The Washington Times

European finance chiefs spar over debt plan

Crisis response divides leaders

BRUSSELS | European ministers fought Monday over the best way to combat the debt crisis that has crippled the eurozone over the past year, risking to fuel a flare-up in financial markets, where patience with political dithering was running thin.

The interest rates on Portuguese government bonds were near euro-era highs, heightening speculation that the country might soon have to follow Greece and Ireland in seeking international help to service its rising debts.

In those two countries, meanwhile, discontent over the harsh austerity measures imposed as part of their massive bailouts has been spreading from the streets to political decision makers.

Despite such ominous signs, the eurozone finance ministers in Brussels were still divided over how urgently they needed to decide on their next steps — and what those steps should be.

Luc Frieden, the finance minister of Luxembourg, said Portuguese yields have been rising, “probably because we are too slow in taking the relevant decisions.”

His German counterpart, Wolfgang Schaeuble, meanwhile, cautioned against rushing into new measures.

“At the moment, financial markets are so stable that it is probably better if we don’t disturb them with unnecessary discussions,” Mr. Schaeuble said as he arrived in Brussels.

Eurozone officials have promised to present a “comprehensive response” to the debt crisis by the end of March. At the center of this response will likely be an overhaul of the currency union’s $591 billion bailout fund, its main crisis tool.

The European Commission, the European Union’s executive, and some member states have been pushing governments to give the so-called European Financial Stability Facility (EFSF) new powers — such as buying government bonds on the open market, stabilizing their prices — and increasing the facility’s funding so it can actually lend out the full $591 billion.

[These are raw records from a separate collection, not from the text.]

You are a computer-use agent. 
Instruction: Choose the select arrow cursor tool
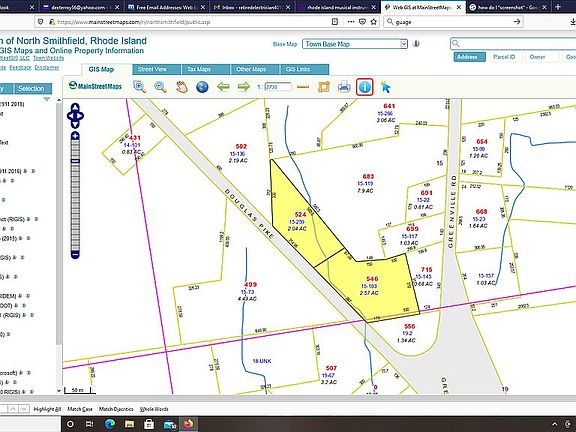385,87
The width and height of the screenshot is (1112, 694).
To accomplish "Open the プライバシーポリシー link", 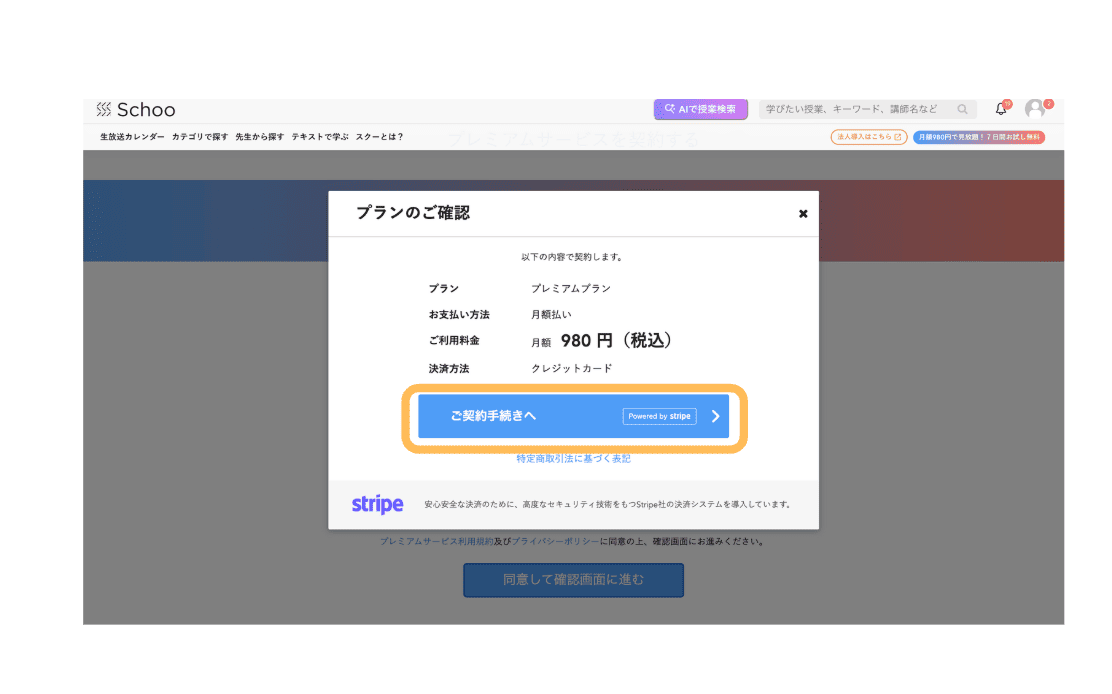I will click(555, 542).
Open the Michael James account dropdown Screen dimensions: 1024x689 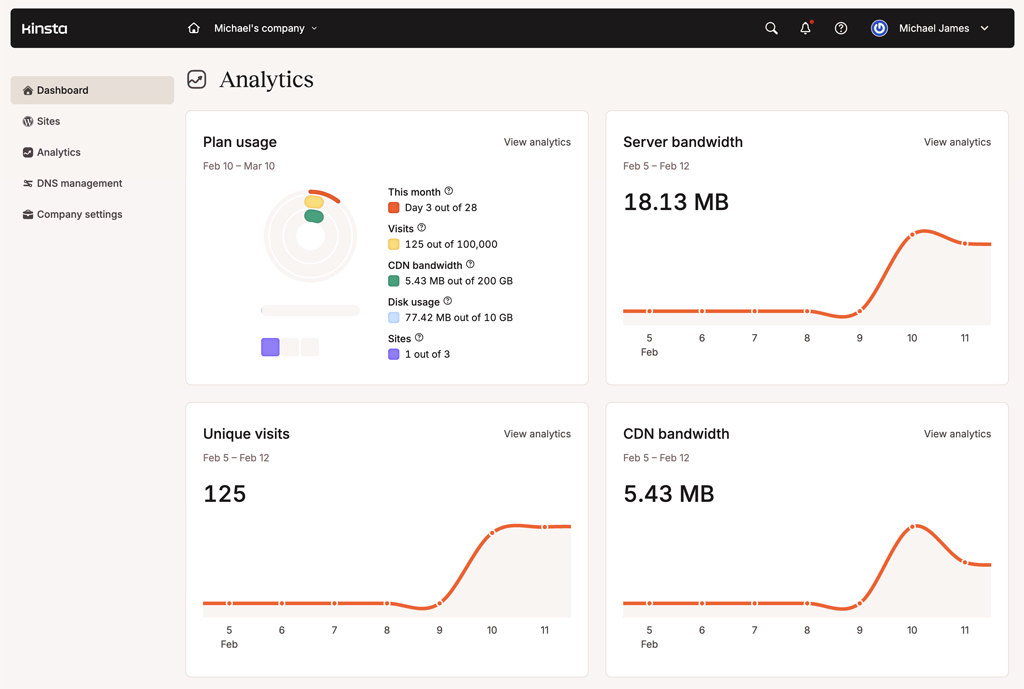click(x=984, y=28)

At the moment, it can only give about $336 billion in loans because of several capital buffers required to make the bonds it issues to raise money attractive to investors.

On top of that, the commission has suggested lowering the interest rates Greece and Ireland have to pay for their bailouts.

However, Germany, the biggest contributor to the European Stability Facility, has said it will only back new powers and money for the EFSF if, in return, the region’s stragglers commit to making their economies more competitive.

That demand, backed by France, has created discord among eurozone governments, with some complaining that the demanded measures distract from plans to enhance economic governance in the currency union already tabled by the commission.